Какое ваше самое большое открытие?
«Я знаю, какое главное открытие я совершил, но, к сожалению, человечеству оно пока не приносит большой пользы. Сейчас мы перейдём в область научной терминологии. Я занимался соединительной тканью, а человек на 90% состоит из неё. Там есть несколько основных компонентов, в частности — группа соединений глюкозоаминогликаны, это сахара очень большие, с большим молекулярным весом, из себя представляющие очень длинные цепи, состоящие из повторяющихся единиц. В зависимости от того, какие туда входят единицы, такую функцию они и несут. Дальше углубляться не будем. Я открыл и в принципе запатентовал несколько вещей, связанных с этими соединениями. Я за свою жизнь вылечил много больных, но это было как хобби. Таких групп соединений не так много, и внутри они различаются, но обладают свойством очень хорошо заживлять раны.
Думаю, я продолжу эту работу, опять же, сейчас бойцам это нужно. Те препараты, которые я умею делать, они вдвое сокращают заживление ран, позволяют заживлять раны, которые трудно поддаются лечению. Это раны типа трофических язв разной этиологии. Когда рану невозможно годами вылечить, когда она то утихает, то снова разворачивается. Нескромно это говорить, но я научился лечить такие раны. Только надо это внедрить, чтобы не было поздно. Вот это то, что я смог сделать».
А когда (после переезда в Москву) вы первый раз вернулись в Магадан? Вообще, часто приезжаете?

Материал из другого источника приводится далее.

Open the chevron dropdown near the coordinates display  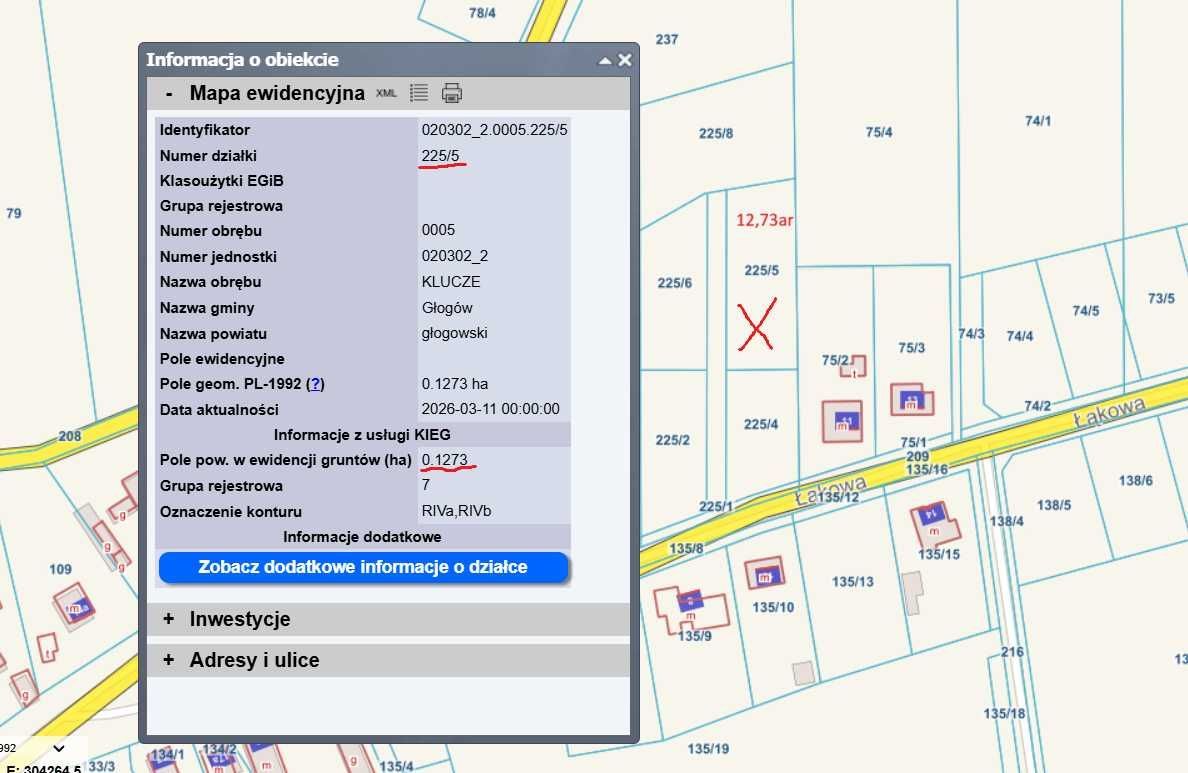(x=57, y=748)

«В Магадан первый раз после этого вернулся в 1971-м году. Мы с моим одноклассником, Пашкой Павловым (Павел Павлович Павлов, известный ученый-геолог, бывший заместитель директора СВКНИИ), были с одного детского сада, потом вместе учились в одном классе, потом он на год позже поступил на геолфак. В 1971-м году мы с ним пошли в геологическую партию, под Ямск. Нашим руководителем был Василий Феофанович Белый, известный геолог.
После этой поездки в Магадан я приехал через 30 лет, в 2001-м. Потом мы снова приехали в 2003-м, а после — ездил почти каждый год, то есть я был и на 65, и на 75, и вот сейчас на 85 (юбилеи Магадана). Да и между датами я сюда приезжаю, потому что когда я здесь, я молодею лет на десять, у меня отдыхает душа.
Очень люблю рыбалку, естественно, только на удочку. Лучше всего, конечно, море.
Четыре года назад я привёз сюда свою старшую внучку, Катю, мы втроём ходили из Новой Весёлой на катере и вдоль всего побережья: мимо Трёх братьев, мимо Батарейной, мимо Светлой, доходили до Чирикова. Естественно, внучка в этот раз снова приехала со мной. Она ведь была в полном восторге, потому что не полюбить Магадан нельзя.
Вообще, в Магадане я не встречал плохих людей и всех, которых я знаю, они все хорошие. Ладно, может исключения и есть, но о них не будем (смеётся)».
Что отличает людей колымской земли?
«У них одна душа. Они любят одно и то же, ценят одно и то же, но это мои, конечно, впечатления, и они любят друг друга как хорошие друзья. Это сложилось очень давно, со времён наших родителей. Мы когда собираемся, то вспоминаем их всегда с благодарностью за то, что либо они родили нас здесь, либо привезли сюда».